The Queen wore an ivory hat by Angela Kelly and a lavender dress and coat by Karl Ludwig.
It is understood the Queen had a paid a private visit to the church earlier. The Queen's Christmas broadcast this year has as its theme the strength of family, friends and the community working together.
The Queen visited the duke in hospital on Christmas Eve and he remains under observation.
She was accompanied on the 45-minute visit by their sons Edward and Andrew, and daughter, Anne.
They arrived by helicopter for the visit, where they were met by the hospital's chief executive and Professor John Cunningham, chief physician to the Queen.
After they left, the Prince of Wales and the Duchess of Cornwall arrived by car from Highgrove.
BBC royal correspondent Nicholas Witchell said the fact the Queen had visited her husband so promptly suggested it was a "moment of real anxiety" for the Royal Family, albeit one which appeared to have passed.

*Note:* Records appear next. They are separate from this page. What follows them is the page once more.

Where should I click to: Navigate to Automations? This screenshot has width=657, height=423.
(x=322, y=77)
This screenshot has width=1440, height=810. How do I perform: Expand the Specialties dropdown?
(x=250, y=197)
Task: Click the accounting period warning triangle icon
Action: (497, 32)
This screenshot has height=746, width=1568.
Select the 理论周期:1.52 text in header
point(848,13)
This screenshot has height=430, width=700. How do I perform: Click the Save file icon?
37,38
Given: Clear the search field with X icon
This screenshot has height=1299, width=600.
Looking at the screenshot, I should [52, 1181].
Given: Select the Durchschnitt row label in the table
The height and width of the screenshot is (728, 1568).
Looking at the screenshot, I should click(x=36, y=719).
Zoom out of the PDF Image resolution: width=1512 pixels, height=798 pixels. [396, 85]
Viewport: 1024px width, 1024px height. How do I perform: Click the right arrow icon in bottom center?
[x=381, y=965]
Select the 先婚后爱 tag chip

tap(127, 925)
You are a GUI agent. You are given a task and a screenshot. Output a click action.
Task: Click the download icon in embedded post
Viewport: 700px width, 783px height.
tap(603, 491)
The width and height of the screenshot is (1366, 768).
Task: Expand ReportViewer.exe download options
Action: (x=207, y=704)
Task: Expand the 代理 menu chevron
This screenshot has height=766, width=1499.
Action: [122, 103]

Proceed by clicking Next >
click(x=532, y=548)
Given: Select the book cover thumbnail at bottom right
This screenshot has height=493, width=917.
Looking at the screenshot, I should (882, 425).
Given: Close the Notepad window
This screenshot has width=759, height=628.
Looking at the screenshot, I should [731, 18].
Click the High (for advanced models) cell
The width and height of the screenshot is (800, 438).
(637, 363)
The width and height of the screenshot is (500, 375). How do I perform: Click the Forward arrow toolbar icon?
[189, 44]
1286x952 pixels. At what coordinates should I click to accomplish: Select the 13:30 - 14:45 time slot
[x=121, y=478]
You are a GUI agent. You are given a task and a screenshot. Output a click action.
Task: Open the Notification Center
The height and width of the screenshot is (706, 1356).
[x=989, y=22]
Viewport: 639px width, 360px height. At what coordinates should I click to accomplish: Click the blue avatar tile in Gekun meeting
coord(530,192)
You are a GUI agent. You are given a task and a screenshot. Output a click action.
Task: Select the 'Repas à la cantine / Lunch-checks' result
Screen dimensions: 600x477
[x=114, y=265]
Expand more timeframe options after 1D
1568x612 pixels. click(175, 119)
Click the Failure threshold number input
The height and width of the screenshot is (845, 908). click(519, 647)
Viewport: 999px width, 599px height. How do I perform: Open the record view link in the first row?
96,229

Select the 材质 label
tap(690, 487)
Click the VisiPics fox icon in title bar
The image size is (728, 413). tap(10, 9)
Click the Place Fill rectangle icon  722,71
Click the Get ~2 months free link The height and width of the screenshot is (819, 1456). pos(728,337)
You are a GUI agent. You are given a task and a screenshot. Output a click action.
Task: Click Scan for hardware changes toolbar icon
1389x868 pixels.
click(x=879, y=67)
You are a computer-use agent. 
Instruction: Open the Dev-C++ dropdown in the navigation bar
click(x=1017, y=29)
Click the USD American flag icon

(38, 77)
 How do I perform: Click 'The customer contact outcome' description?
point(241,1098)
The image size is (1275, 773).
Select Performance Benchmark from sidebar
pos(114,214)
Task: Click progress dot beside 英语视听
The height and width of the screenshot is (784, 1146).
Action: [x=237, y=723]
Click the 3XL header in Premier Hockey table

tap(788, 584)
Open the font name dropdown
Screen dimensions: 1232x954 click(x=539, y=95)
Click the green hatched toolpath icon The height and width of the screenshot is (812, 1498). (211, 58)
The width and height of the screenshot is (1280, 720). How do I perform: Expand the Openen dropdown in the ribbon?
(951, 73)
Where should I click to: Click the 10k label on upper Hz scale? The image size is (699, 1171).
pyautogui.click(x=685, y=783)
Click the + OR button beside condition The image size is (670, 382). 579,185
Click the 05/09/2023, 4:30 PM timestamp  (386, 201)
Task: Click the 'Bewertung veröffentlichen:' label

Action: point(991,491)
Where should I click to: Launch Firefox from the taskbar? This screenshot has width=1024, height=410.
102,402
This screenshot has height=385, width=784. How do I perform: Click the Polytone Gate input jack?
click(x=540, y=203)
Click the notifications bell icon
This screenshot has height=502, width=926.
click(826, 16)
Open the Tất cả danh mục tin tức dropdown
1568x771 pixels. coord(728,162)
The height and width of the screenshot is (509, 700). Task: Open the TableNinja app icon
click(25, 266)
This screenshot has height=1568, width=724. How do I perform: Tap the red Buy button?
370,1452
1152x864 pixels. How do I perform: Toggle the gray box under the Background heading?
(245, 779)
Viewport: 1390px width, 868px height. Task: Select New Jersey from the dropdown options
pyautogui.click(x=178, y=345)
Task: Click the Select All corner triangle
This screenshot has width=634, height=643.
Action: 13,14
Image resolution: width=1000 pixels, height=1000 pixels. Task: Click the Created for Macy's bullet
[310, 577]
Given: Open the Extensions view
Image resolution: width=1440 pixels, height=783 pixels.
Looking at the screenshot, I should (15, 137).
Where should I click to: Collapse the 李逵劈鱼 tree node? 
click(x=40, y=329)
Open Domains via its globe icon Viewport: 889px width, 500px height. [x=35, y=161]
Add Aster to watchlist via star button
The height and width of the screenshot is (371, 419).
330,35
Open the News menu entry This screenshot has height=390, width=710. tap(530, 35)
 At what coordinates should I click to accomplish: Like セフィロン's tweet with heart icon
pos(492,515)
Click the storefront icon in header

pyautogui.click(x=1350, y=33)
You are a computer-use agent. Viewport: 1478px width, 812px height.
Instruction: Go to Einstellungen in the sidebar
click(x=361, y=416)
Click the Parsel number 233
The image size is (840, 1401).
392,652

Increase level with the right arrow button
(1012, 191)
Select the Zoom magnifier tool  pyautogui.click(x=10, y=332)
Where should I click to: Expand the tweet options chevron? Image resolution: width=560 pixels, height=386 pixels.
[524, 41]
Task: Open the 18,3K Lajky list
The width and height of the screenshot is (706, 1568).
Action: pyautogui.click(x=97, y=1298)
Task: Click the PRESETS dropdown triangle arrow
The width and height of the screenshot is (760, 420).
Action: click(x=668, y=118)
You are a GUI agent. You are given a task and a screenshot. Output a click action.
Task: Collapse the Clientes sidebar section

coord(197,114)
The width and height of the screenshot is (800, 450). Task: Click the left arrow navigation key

Speaking outside the hospital, Buckingham Palace spokeswoman Ailsa Anderson said on Saturday: "The Duke of Edinburgh had a good night and is in good spirits but he is eager to leave.
"Sunday's church service is going ahead as planned and we don't anticipate changes to the Royal Family's Christmas celebrations."
The "minimally invasive" coronary stenting procedure he underwent involves pushing a balloon into the artery and inflating it to remove the blockage.
The stent is a mesh sleeve fitted over the balloon, which remains fixed in position inside the body when the balloon is removed.
Prince Philip would have remained conscious during the procedure.
He was flown to the hospital by an RAF helicopter. No other member of the Royal Family travelled with him.
Papworth is the UK's largest specialist cardiothoracic hospital and the country's main heart and lung transplant centre, treating more than 22,800 inpatient and day cases and 53,400 outpatients each year.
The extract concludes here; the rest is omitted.